Double Negative (DOG EAR)

Double Negative (DOG EAR)

is complexion was dark, the eyes and hair almost black; the former very bright and penetrating; his brow was high, broad and square; his nose was prominent, and there was about the mouth an expression of firmness, not unmixed with kindness.

This from Caesar’s Column, a book by Ignatious Donnelly, written ornately in 1890. Now, I understand the baroque dialog of the time and often (as in the case of War of the Worlds) love it. But here it gave me pause. And not in a reflective good-way. No, I had to stop and decode what was being said.

So, this is a critical description of the protagonist’s new companion, a man first encountered disguised as a beggar, whipped and nearly run down by a passing carriage. Of course, the hero stepped in, caught the whip and administered cutting rebukes (and lashings) to the driver in his box, rot him. So we’re meeting this fellow (I don’t even know his name yet – I stopped upon reading this), now mild mannered and suave, hardly the ruffian from a few pages prior. Like the hero, we readers are taking stock of the man for that first critical impression. And that’s what threw me, the last four words.

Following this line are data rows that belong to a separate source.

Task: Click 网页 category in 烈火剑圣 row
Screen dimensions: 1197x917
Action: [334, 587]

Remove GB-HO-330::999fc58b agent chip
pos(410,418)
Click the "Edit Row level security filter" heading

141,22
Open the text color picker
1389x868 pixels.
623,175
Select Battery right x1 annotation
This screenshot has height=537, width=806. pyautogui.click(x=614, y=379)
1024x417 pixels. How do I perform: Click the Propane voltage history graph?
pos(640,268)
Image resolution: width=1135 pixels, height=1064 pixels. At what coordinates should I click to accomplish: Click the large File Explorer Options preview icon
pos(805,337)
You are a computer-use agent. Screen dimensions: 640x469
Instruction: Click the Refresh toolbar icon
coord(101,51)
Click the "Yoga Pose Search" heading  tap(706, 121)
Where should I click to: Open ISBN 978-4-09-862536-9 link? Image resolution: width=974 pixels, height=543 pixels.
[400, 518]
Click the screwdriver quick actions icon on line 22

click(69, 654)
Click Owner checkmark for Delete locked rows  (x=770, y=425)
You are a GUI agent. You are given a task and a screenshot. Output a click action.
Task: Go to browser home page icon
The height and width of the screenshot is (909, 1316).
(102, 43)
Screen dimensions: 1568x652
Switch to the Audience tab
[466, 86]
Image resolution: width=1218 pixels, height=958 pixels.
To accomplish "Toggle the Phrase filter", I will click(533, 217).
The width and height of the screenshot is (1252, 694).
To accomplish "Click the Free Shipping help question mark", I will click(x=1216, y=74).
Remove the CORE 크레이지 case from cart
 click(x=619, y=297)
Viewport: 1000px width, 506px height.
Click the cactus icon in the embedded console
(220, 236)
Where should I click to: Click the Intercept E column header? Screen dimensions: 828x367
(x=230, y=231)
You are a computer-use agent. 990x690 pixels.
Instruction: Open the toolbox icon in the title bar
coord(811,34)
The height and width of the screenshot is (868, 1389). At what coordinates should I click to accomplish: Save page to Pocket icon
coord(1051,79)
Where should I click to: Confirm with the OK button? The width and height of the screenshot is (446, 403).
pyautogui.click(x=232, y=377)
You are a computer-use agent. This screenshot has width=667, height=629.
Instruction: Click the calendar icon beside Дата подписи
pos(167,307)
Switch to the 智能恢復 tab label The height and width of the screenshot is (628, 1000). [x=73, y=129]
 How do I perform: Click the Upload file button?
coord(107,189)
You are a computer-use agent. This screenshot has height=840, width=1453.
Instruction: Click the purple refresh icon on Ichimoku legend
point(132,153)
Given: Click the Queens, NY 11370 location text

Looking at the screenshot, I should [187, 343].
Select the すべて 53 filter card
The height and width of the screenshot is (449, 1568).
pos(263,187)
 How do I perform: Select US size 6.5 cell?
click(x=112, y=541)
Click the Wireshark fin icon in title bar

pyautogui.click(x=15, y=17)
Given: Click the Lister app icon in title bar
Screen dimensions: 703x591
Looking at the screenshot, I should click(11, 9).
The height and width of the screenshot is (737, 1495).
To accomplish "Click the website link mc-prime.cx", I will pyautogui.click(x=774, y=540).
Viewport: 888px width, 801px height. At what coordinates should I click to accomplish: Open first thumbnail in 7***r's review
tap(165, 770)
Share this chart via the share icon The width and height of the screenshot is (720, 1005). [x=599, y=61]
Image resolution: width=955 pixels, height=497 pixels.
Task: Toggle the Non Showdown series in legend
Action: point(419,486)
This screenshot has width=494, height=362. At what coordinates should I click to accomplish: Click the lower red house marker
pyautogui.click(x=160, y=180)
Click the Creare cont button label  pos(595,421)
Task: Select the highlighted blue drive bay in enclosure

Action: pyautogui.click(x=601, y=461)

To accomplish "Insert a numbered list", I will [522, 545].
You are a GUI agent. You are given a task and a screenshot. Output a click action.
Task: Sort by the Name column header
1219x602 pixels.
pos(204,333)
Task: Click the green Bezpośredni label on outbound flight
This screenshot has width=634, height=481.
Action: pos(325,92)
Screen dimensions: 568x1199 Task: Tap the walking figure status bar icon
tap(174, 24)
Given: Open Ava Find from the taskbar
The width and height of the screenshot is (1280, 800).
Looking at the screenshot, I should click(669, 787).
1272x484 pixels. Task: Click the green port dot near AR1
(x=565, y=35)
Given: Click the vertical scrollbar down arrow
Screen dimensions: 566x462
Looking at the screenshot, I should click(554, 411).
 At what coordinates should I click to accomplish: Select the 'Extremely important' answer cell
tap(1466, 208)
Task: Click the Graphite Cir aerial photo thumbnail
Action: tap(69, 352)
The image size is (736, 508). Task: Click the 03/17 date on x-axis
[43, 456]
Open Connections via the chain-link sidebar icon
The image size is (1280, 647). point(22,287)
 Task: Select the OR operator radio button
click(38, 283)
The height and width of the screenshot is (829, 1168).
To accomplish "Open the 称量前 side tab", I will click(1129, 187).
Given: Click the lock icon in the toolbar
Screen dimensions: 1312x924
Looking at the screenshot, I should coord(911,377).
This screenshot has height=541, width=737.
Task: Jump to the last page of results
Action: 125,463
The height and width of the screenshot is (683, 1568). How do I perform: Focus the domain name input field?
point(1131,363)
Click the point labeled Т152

not unmixed with kindness.

So, wait, does that mean his expression of firmness is a kind-firmness, or a cruel one? This can make all the difference. And that double negative tripped me. I actually had to stop and mentally reorder the line (cancelling out the double negatives) to get…

mixed with kindness.

And that makes more sense. So this is (in that literary way, where people can be judged directly by their facial expressions) a man to be trusted, a man the hero will befriend and depend upon. But as a reader, it made me stop and think. And as a blogger, it made me stop and write.

Remember, flow is important. So if you don’t want your readers huddling in the portals of your descriptions, fussing over structure, don’t toss in weird bits like double negatives or hidden meanings. It breaks the tempo of the story.